He joins a long list of Italian leaders to call for changes to the EU's Dublin Treaty, which mandates that asylum seekers be processed in the country of their arrival. Italy is often that first port for those coming across the Mediterranean Sea, hoping to reach Germany, France and the United Kingdom.
During a visit to a migrant reception centre in the southern Sicilian port of Pozzallo, his second day on the job, the leader of the anti-immigration far-Right League party said shipwrecks off Tunisia and Turkey that left dozens dead on Sunday could have been prevented.
At least 46 people died after their boat sank off the Tunisian coast, the country's Defence Ministry said. Their bodies were recovered from the water near the island of Kerkennah. Earlier in the day, nine migrants, including six children, drowned off Turkey.
"Every life is sacred - to save lives you have to stop the departures of these death boats, which is a lucrative business for some and a disgrace for the rest of the world," said Salvini. The attempt to shape the migration issue around saving lives is a shift in rhetoric for the firebrand, who rose to power on an anti-immigration promise to boot out more than 500,000 people with a "kick in the ass".
Merkel has invited Salvini to Berlin for "open and constructive" talks.

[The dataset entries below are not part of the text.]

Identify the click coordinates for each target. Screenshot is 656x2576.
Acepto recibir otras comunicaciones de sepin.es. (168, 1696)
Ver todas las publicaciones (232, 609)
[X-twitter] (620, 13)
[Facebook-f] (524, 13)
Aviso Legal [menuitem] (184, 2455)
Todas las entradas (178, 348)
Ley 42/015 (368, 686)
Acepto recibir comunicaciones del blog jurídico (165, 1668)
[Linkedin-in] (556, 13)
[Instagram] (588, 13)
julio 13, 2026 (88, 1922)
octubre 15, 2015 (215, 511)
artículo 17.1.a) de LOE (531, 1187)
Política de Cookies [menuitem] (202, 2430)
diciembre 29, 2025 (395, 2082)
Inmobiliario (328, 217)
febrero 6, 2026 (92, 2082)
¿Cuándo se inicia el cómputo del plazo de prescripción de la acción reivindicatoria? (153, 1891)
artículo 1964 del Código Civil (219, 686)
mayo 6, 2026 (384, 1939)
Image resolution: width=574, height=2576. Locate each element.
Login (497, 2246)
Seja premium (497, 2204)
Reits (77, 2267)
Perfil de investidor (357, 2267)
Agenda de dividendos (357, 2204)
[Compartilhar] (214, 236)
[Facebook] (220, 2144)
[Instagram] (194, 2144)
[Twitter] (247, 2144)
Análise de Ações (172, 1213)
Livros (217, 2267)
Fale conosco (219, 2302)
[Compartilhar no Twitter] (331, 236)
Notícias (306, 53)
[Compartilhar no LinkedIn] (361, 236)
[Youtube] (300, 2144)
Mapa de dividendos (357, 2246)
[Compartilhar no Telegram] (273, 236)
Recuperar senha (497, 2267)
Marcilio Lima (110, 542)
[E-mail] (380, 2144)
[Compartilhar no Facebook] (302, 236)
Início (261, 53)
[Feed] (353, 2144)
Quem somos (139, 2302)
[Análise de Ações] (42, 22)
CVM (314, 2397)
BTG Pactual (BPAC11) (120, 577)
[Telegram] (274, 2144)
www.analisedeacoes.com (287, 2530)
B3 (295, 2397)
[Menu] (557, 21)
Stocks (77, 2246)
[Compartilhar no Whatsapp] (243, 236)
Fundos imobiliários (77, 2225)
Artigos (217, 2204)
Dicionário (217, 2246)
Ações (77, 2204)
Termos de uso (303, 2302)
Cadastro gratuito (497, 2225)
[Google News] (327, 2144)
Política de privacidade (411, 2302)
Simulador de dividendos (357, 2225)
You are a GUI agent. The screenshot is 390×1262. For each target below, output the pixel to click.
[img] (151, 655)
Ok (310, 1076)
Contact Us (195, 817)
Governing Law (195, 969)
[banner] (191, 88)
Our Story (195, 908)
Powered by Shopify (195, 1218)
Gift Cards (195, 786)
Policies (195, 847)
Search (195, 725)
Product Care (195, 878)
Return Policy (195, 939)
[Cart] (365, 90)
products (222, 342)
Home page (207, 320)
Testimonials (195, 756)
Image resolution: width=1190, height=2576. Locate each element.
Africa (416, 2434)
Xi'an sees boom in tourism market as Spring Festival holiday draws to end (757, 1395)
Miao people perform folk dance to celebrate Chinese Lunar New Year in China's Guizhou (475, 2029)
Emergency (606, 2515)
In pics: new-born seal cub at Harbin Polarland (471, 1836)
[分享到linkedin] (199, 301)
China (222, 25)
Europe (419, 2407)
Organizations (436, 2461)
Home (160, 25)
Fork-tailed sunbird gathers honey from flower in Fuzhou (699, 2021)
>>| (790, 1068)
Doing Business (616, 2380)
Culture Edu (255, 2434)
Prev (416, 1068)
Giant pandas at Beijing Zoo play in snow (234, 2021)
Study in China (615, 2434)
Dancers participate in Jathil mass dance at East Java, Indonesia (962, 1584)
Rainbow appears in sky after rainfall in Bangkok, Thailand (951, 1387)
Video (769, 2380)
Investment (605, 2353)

"I will openly approach and work with the new Italian government rather than speculating on its intentions," she told Frankfurter Allgemeine Sonntagszeitung newspaper. "Germany has an elementary interest in an effective Europe."
She restated her belief that a single asylum system is the answer to Europe's migration concerns.
Salvini was quick to capitalise on Germany's support, telling reporters "even Merkel says Italy has been left too long on its own".
Germany took in more than 1 million refugees and migrants in 2015 and 2016.